Data for processing START
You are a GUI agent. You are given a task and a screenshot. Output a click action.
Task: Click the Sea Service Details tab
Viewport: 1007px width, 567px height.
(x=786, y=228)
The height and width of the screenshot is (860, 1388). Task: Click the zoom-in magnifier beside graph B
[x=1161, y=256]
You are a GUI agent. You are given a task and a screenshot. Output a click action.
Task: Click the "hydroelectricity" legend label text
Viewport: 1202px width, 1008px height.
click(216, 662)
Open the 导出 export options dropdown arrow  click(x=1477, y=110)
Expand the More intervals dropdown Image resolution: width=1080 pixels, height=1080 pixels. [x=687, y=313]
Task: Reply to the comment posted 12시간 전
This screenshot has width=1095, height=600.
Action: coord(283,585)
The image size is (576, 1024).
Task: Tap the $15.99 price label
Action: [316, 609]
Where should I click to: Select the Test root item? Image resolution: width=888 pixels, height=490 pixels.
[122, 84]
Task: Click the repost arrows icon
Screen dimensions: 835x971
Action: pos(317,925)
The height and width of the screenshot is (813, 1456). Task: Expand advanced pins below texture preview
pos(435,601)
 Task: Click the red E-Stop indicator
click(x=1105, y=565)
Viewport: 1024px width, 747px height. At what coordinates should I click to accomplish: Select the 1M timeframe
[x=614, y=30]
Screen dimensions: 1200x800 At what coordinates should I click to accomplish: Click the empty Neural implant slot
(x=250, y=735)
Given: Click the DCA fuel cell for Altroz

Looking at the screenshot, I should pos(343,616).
Data for processing END
## Goal of the exercise
Reply with exactly the lines from the one containing "The height and width of the screenshot is (813, 1456)." to the last line of the material, inclusive, and with nothing more.

## Task response
The height and width of the screenshot is (813, 1456). Task: Expand advanced pins below texture preview
pos(435,601)
 Task: Click the red E-Stop indicator
click(x=1105, y=565)
Viewport: 1024px width, 747px height. At what coordinates should I click to accomplish: Select the 1M timeframe
[x=614, y=30]
Screen dimensions: 1200x800 At what coordinates should I click to accomplish: Click the empty Neural implant slot
(x=250, y=735)
Given: Click the DCA fuel cell for Altroz

Looking at the screenshot, I should pos(343,616).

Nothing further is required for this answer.